● **Selected excerpt**
Schools are at the sharp end when it comes to dealing with vulnerable families and young people in crisis, with so many services stretched to breaking point. How has it come to this, and how can we mobilise all those people who want to help, but find barriers in their way? It’s time for some radical suggestions.
About the Author
Paul is the Executive Principal of the Trust, a current Ofsted Lead Inspector, former Head of both primary and secondary schools, including taking over three schools in Ofsted Category 4 and one in Special Measures, and a former LA School Improvement Adviser, as well as being a practising teacher.
Happy to help?
I’m writing this at the end of a day when staff in one of our schools have been frantically trying to co-ordinate emergency support for a student who has been kicked out of home. Her parents, who have huge difficulties in managing their own lives, have told her she’s not welcome – they don’t like her behaviour, they don’t like the fact that she is using drugs, they don’t like the way she treats them. Last night, she slept on a boyfriend’s sofa, but she’s been told this isn’t happening tonight. She’s 16, so the LA are looking to house her in a hostel for the night. Despite the shrugged shoulders and uncooperative manner, she’s frightened and lonely. I have no idea what will become of her, but the prognosis is not good.

● **To do**
Carry on the essay about schools and vulnerable young people, starting right after its last sentence.

● **Given material**
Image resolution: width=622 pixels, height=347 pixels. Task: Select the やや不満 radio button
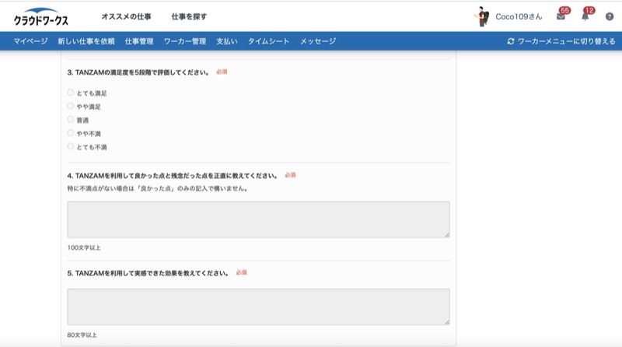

● **Task answer**
The most shocking thing about this story is its sheer ordinariness for those who work in the majority of our schools. Whenever we read a heartbreaking story about exploitation of vulnerable young people, about homelessness, about children drawn into drugs, crime or prostitution, we can picture a long list of our students who may well share this fate. It feels like it has got worse over the last few years as resources are stretched to breaking point, but it also feels like there’s a wider shift in terms of the support that families and young people receive from the people around them, the extended family, the local community.
I’m 55 years old – when I grew up, children played out with each other, but we also interacted with the adults in our neighbourhood. I have a distinct memory of me and my friend, aged about 5 or 6, knocking on the door of an elderly man who lived on our street and asking him if we could come in and see his dog. We were invited in and sat in his front room, playing with the dog, while we chatted and he gave us orange juice and biscuits. After an hour or so, we thanked him, and went out to carry on playing.
Play that scenario out in a modern-day context. It’s inconceivable. Even at that age, children would know how dangerous strangers are, parents would be worried sick, the old man would be terrified to get the knock on the door, and if he was foolish enough to let them in and give them juice and biscuits, he could expect to find himself in serious trouble, and a figure of suspicion in his neighbourhood.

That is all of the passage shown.